The chicken with maple syrup, mustard and rice wine vinegar which is detailed in the post below did me several meals.  It kept well and I had some both hot and cold.  I'll repeat this recipe, it was good and I enjoyed it.  I've had it with salads and with hot vegetables.  Good whichever way i served it.  Very simple, it could hardly be easier to prepare.

I bought this book as part of the Amazon voucher which was given me by one son and daughter-in-law. Book Depository has it more  cheaply but the voucher covered the  shipping too.  There are hundreds of squares inside.  I thought it might be interesting  when resting between more major projects to do a square at a time.  If done in same weight of yarn, they should(!) be the same size and could make a blanket.  That's the plan, anyhow.  There are many projects of different sizes and complexity as well.  A good resource book for the shelf.

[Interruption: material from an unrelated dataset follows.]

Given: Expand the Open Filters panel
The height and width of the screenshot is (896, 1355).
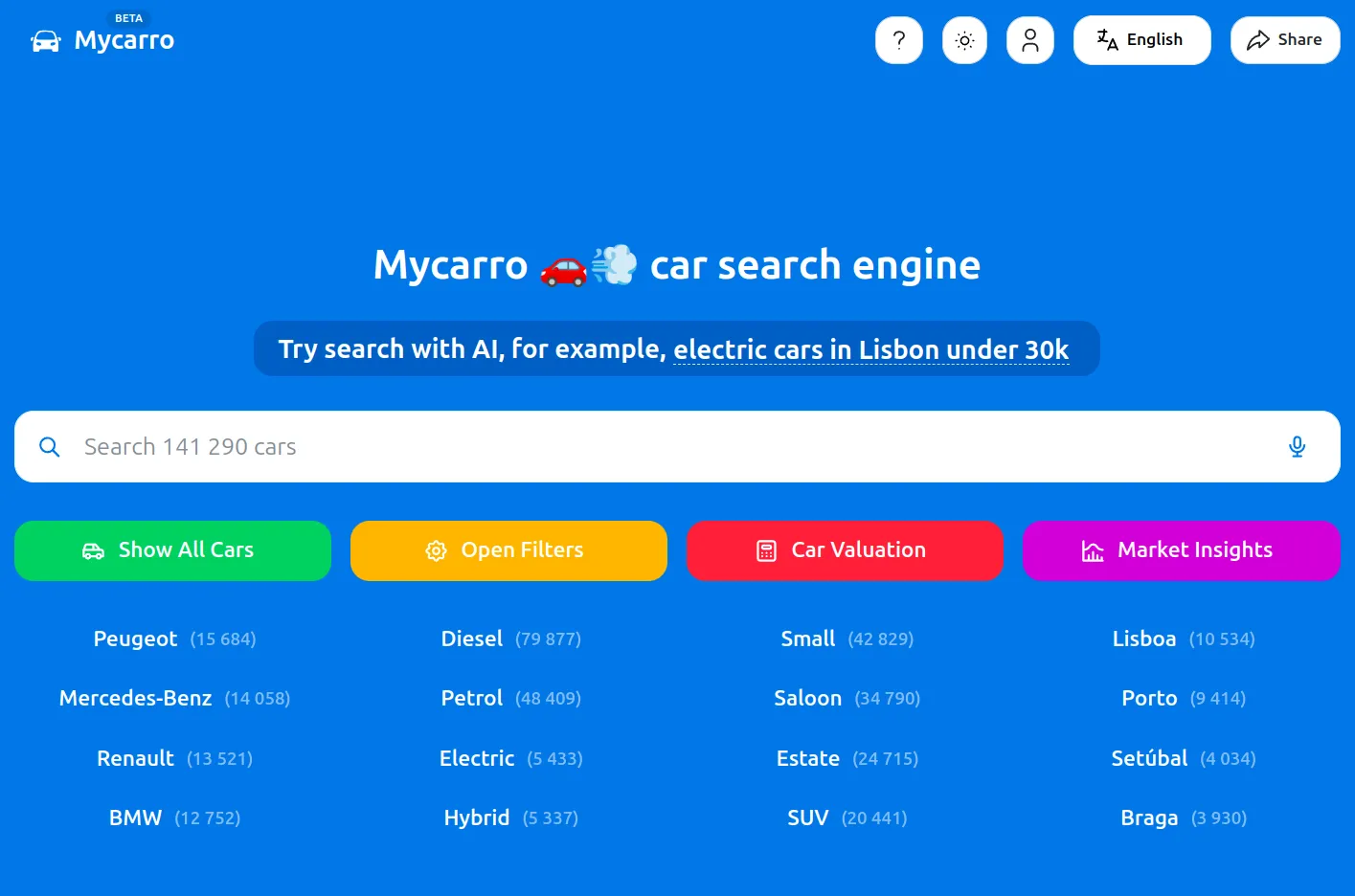Looking at the screenshot, I should pyautogui.click(x=508, y=550).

The little mobile of bees which you can see on the bottom right looks like a fun knit to do.  There are cushions and bunting and gifts and more.


Saturday, 28 September 2013

a finished pair of socks!

At long last I have finished the socks for my sister's birthday which was two days ago.  Not only are they finished, but posted and received and she loved the denim colour.  This was in the Yummy sock yarn bought in Newtown some years ago.  I found it boring to knit as it pooled in many places.  I tried to minimise the effects of the pooling by being careful just where I put the heel  to split things a bit.

As you can see, these are hot off the needles with no blocking. I think she will make use of these where she is housesitting now.  She is south of Canberra and the district is colder than Canberra.  Tonight's minimum for Canberra is supposedly -2°C.  I made her some 8 ply socks some years ago which she wore inside until they dissolved into holes.  She should be able to wear these  with joggers to keep her feet warm.  When she's finished at this house, she has another month in a similar area but slightly more inland, so they will probably be needed there too.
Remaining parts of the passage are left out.